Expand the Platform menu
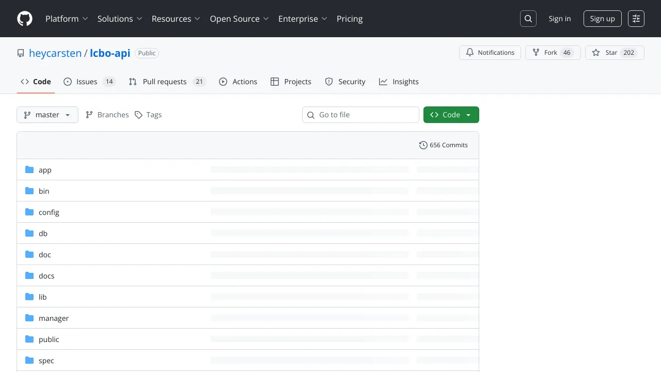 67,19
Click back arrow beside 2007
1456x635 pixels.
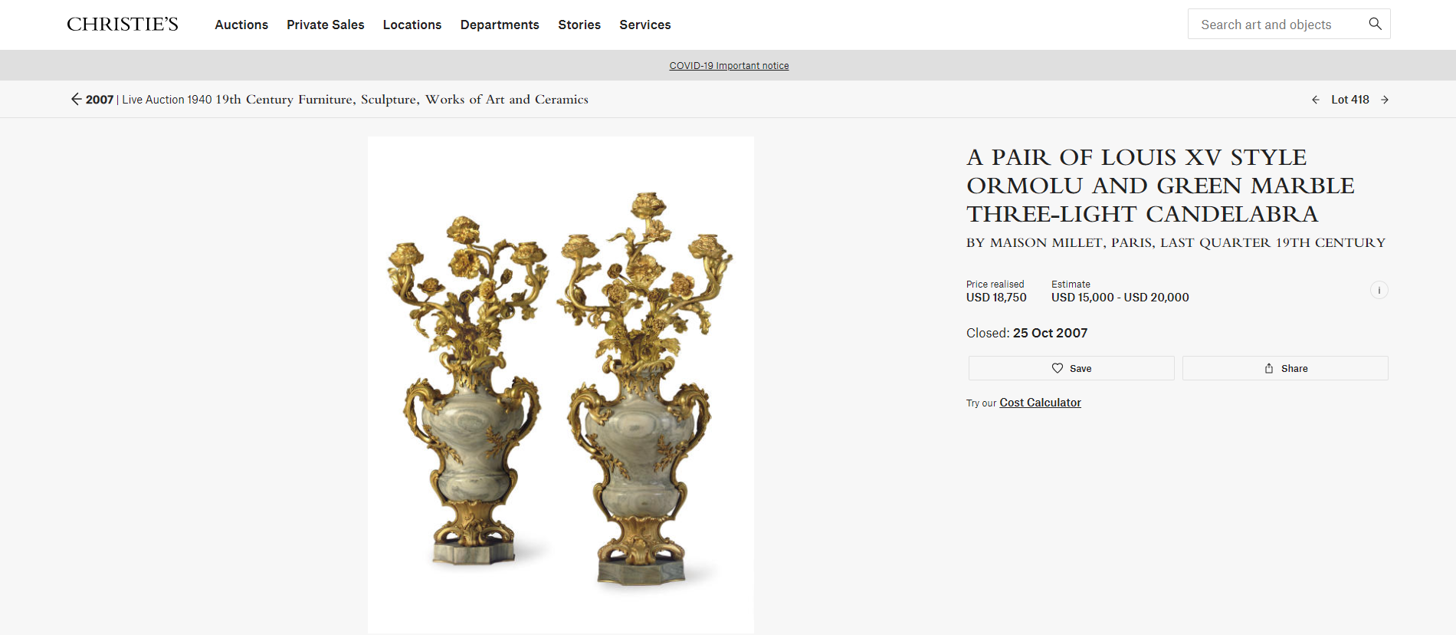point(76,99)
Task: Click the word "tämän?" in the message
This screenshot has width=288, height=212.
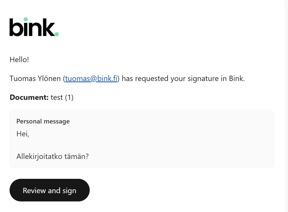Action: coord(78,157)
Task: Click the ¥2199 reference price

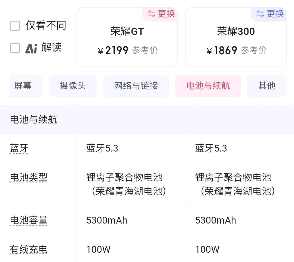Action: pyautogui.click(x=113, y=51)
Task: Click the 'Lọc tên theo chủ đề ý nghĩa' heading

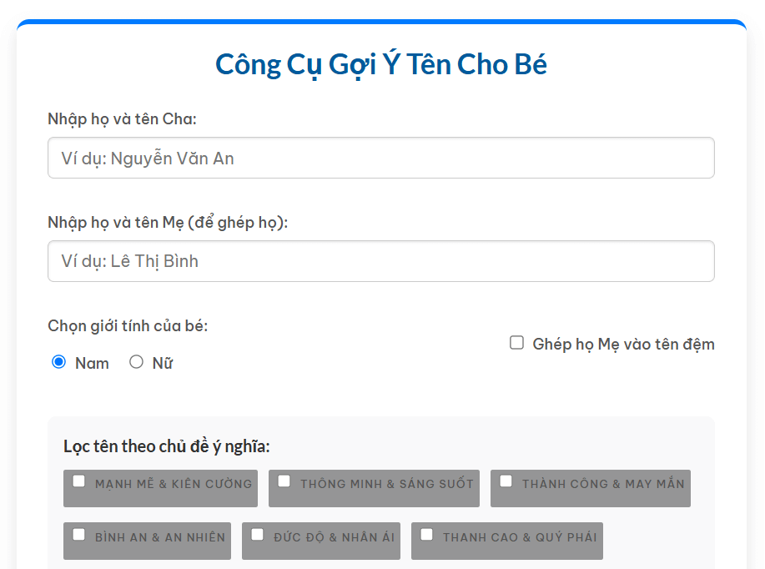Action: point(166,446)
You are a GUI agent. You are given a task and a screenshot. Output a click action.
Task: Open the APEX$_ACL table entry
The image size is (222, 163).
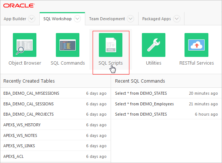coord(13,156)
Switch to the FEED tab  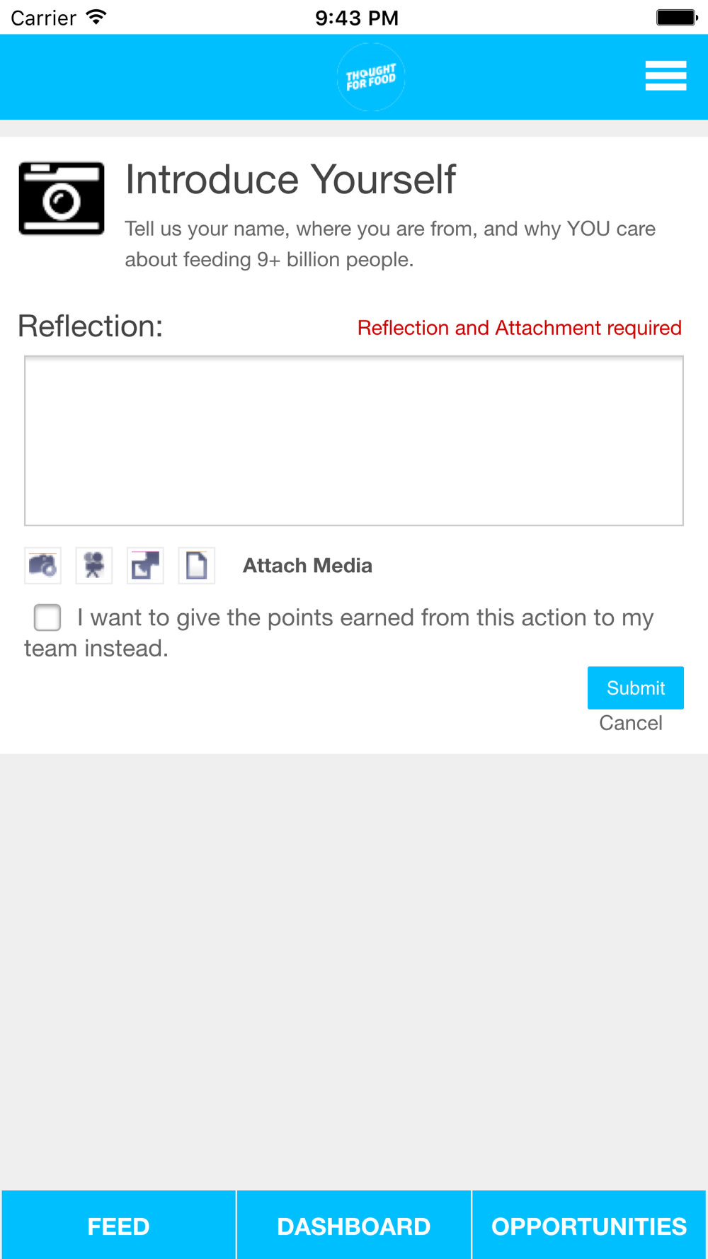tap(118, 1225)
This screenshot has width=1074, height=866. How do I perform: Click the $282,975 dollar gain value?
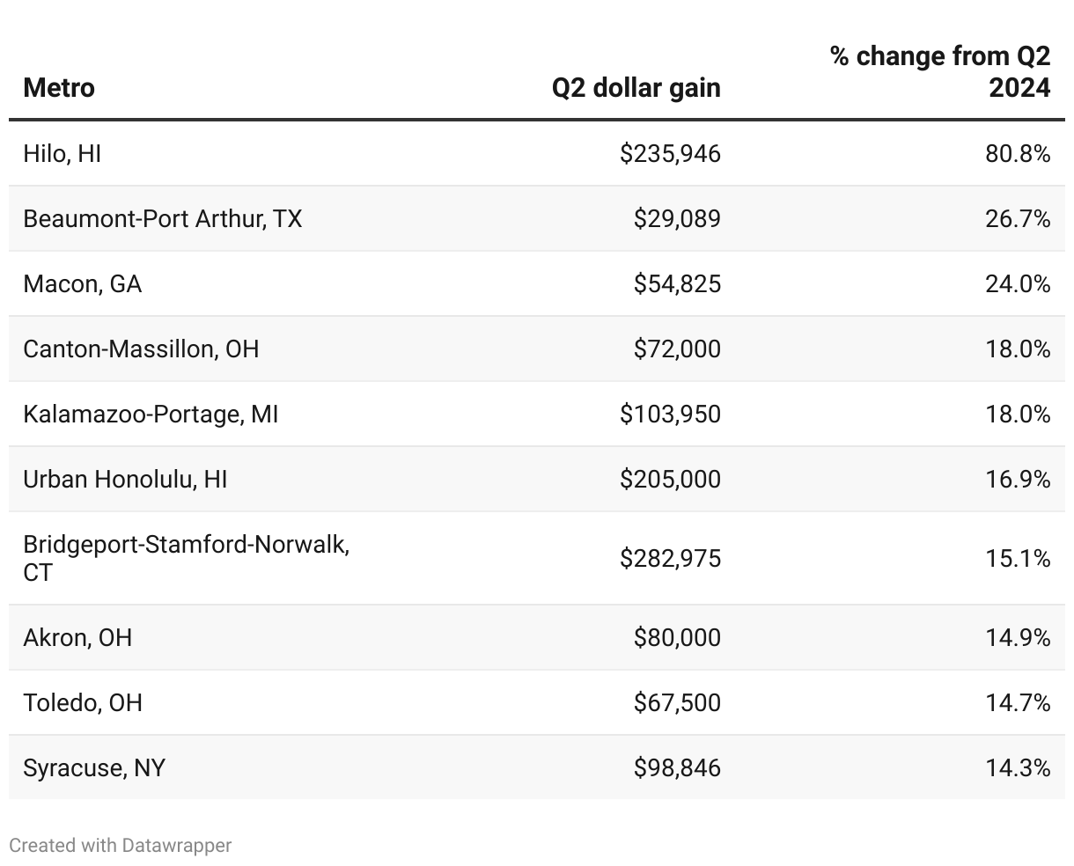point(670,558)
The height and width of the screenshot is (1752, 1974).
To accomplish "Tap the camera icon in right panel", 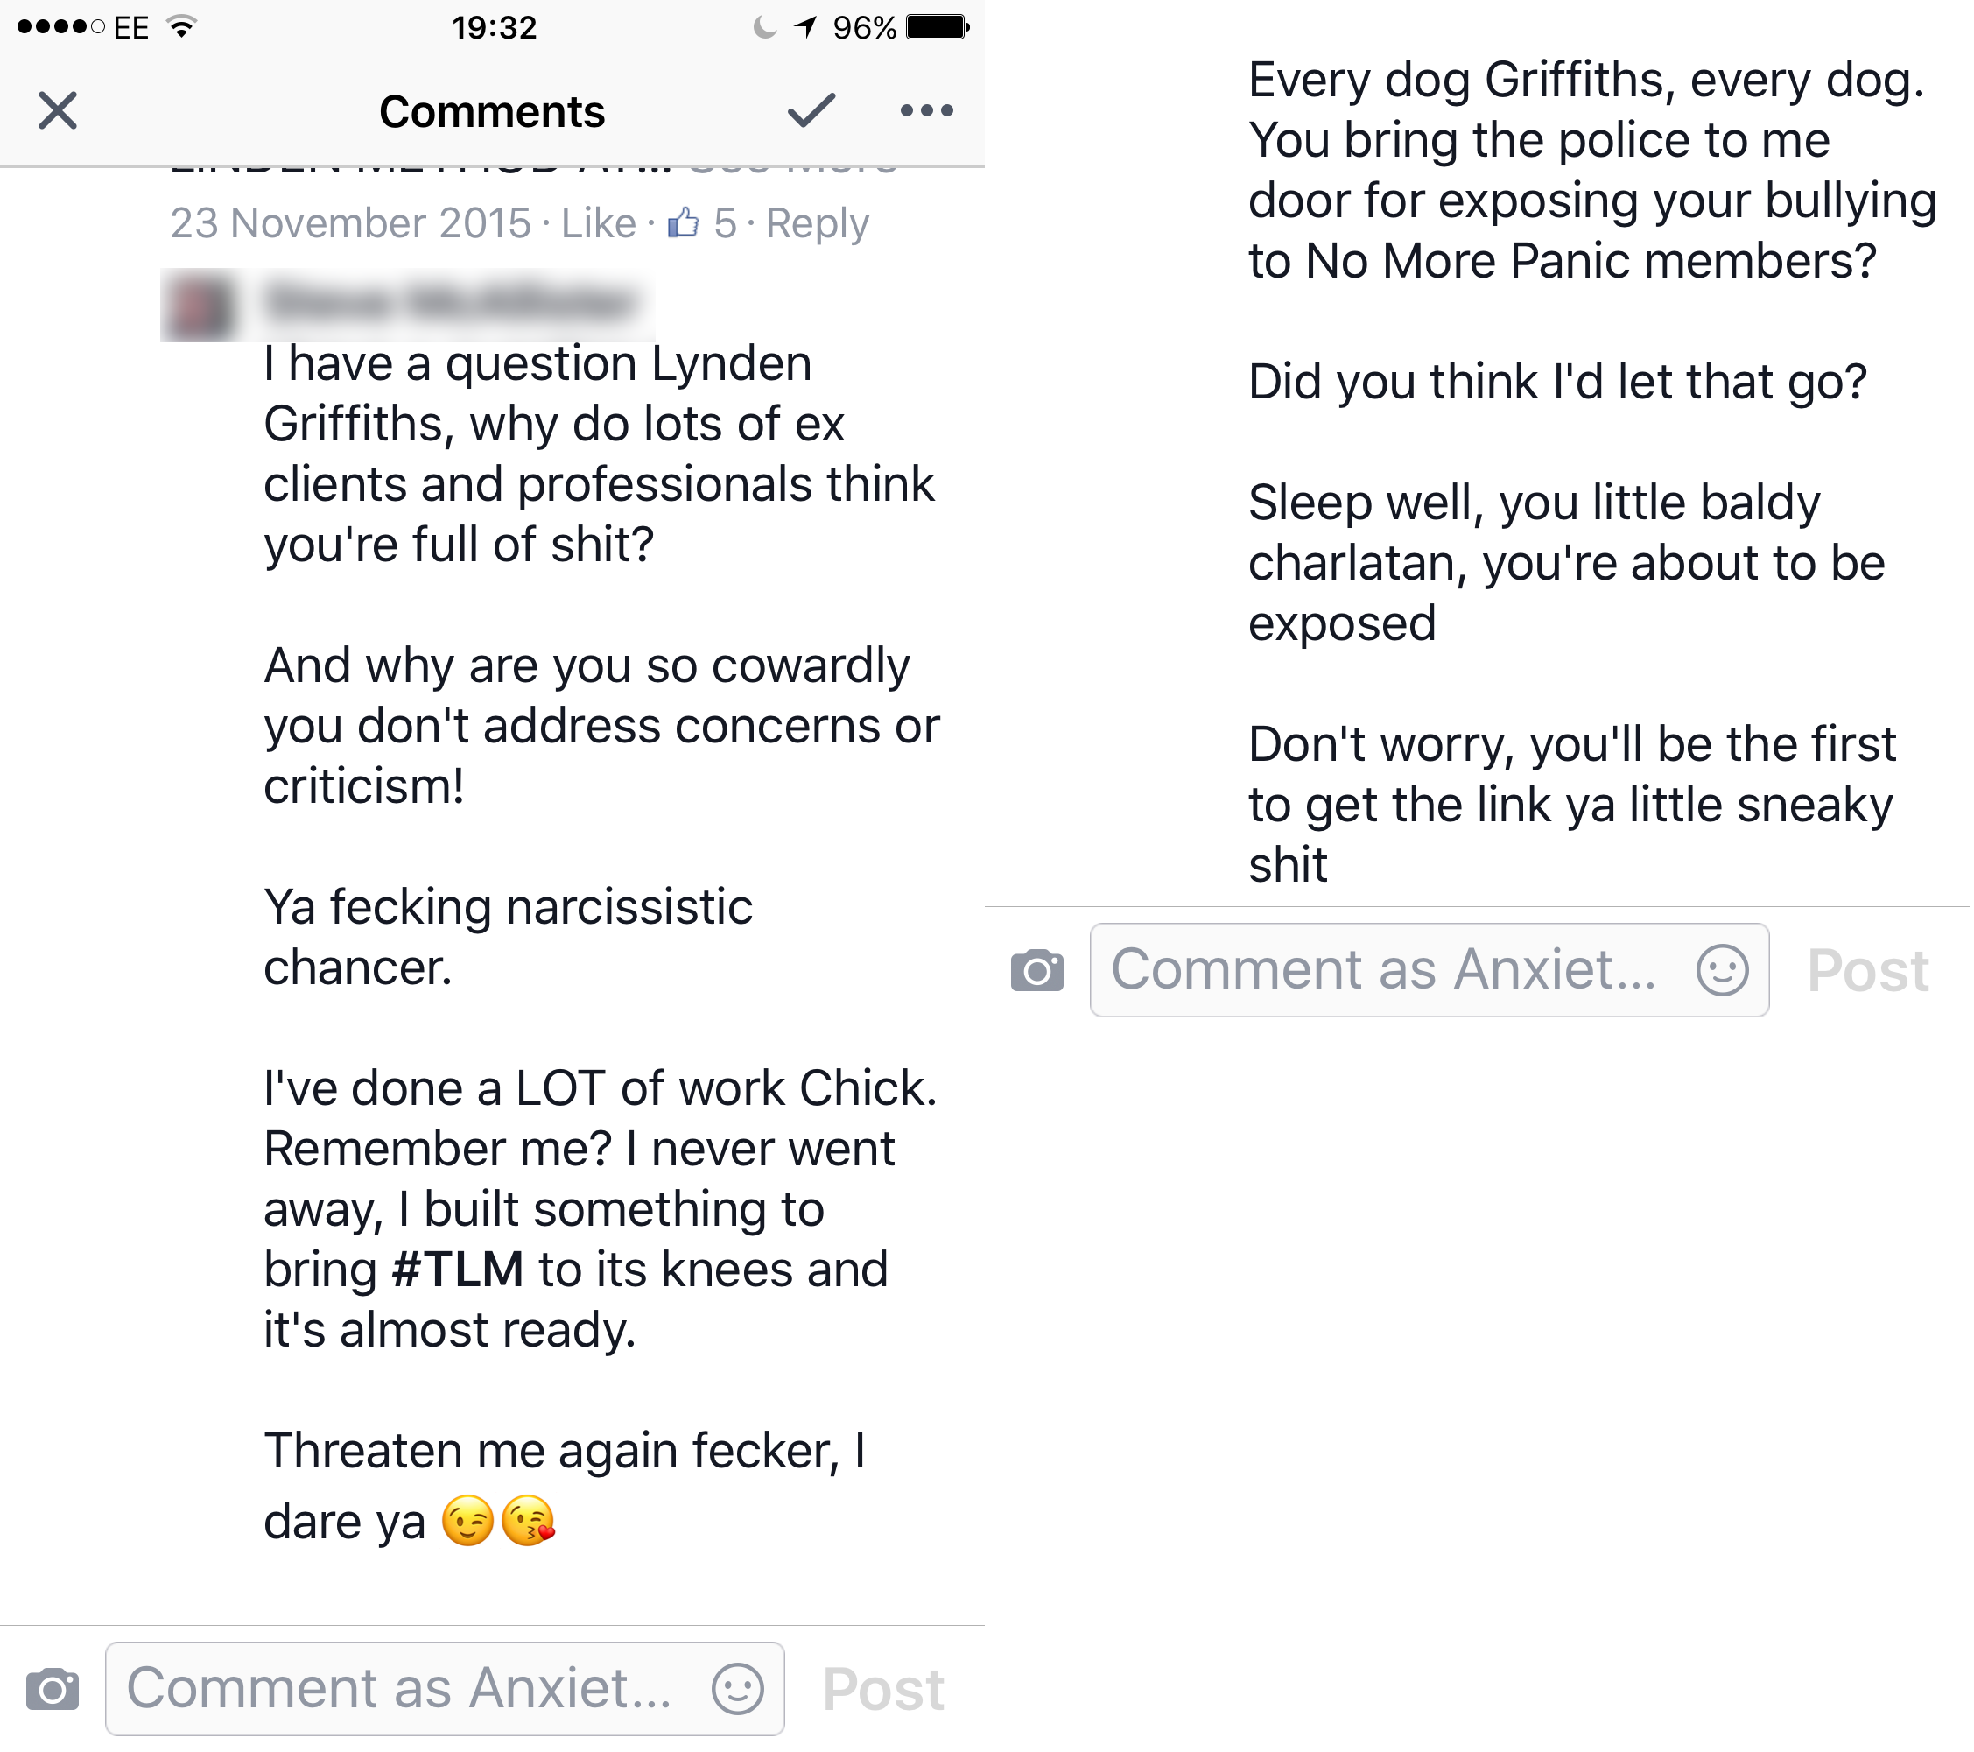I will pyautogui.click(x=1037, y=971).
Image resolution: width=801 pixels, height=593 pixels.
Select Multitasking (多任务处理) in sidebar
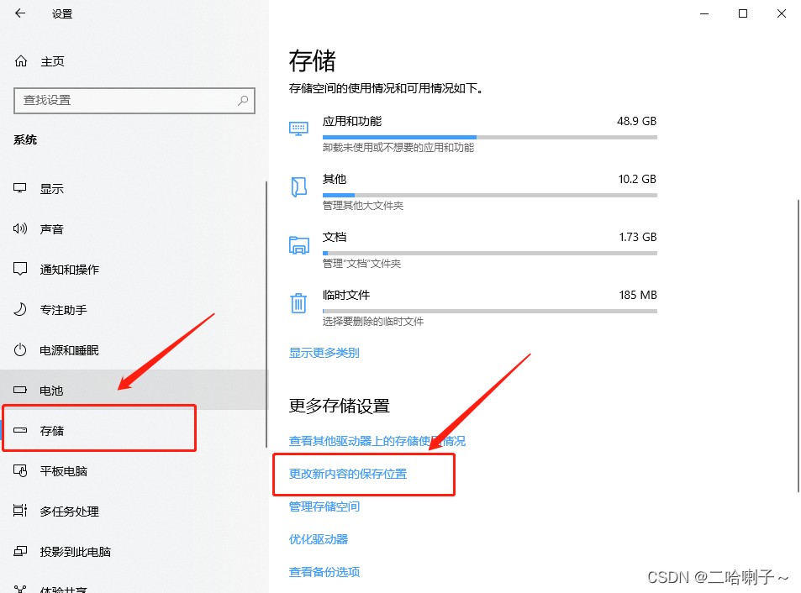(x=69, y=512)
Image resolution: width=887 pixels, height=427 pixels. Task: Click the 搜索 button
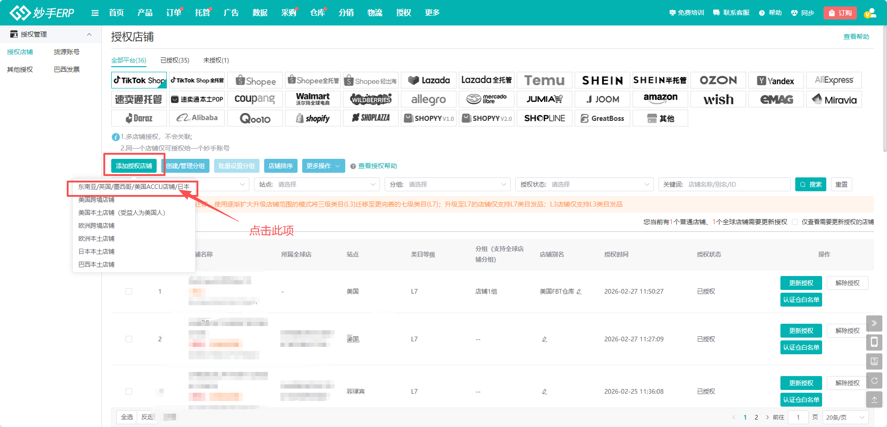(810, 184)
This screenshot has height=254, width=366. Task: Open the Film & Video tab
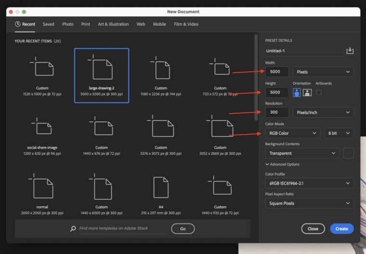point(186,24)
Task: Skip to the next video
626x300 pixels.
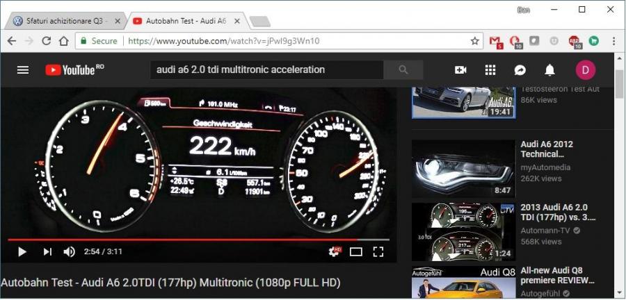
__________________________________________________
## What is being asked
Output exactly the lines of the listing above that start with the one holding "Select Multitasking (多任务处理) in sidebar" and go on through the one holding "Task: Skip to the next video"; leave the pictures out.

## Answer for this exercise
Select Multitasking (多任务处理) in sidebar
(x=69, y=512)
Image resolution: width=887 pixels, height=427 pixels. Task: Click the 搜索 button
(810, 184)
This screenshot has height=254, width=366. Task: Open the Film & Video tab
point(186,24)
Task: Skip to the next video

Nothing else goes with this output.